------ DATASET RECORDS

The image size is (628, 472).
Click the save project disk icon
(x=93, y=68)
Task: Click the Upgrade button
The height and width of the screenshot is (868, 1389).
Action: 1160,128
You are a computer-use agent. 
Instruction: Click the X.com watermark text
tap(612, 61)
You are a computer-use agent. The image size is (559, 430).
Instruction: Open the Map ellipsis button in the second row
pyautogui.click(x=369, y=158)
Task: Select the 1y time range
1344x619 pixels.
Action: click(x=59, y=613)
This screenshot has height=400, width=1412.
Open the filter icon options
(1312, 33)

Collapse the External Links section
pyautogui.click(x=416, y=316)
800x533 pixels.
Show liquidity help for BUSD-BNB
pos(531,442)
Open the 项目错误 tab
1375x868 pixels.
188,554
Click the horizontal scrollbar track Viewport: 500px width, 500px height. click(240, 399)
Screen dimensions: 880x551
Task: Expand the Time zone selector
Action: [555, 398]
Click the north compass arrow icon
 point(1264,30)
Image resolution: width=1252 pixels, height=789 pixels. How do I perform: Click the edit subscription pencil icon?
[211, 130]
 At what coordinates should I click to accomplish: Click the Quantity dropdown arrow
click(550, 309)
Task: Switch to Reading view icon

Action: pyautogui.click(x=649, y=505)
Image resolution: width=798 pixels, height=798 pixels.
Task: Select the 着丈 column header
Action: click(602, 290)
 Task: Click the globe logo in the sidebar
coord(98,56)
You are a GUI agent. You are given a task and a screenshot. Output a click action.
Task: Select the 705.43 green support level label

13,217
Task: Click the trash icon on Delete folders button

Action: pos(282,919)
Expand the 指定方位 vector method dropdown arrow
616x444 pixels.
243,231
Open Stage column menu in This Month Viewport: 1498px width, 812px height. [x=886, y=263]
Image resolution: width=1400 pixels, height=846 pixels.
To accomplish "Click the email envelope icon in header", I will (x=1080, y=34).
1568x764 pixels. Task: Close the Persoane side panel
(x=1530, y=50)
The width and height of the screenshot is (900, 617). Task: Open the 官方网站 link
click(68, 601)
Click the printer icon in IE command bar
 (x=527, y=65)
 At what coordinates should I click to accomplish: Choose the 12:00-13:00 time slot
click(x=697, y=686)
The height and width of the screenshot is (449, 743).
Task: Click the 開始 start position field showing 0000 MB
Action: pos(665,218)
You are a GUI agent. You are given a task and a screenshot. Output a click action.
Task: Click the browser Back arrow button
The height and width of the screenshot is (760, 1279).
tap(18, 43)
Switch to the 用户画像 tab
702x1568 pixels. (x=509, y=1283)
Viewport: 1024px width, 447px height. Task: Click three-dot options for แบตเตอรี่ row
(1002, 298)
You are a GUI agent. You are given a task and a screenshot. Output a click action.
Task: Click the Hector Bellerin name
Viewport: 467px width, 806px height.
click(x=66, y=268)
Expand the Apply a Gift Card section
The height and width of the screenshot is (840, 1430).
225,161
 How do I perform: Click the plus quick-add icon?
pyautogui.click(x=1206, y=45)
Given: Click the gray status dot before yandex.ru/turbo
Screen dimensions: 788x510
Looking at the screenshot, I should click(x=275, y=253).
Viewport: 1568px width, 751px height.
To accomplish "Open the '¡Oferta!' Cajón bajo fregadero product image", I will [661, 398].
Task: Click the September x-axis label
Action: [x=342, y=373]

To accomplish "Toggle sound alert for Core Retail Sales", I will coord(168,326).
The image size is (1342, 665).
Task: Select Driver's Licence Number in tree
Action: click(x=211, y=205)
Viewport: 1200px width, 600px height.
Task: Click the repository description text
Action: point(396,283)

------------

*PROBLEM TO WORK ON*
All lines of the records above that carry the word "This" should be listed.

*SOLUTION BELOW*
This screenshot has height=400, width=1412.
Open Stage column menu in This Month Viewport: 1498px width, 812px height. [x=886, y=263]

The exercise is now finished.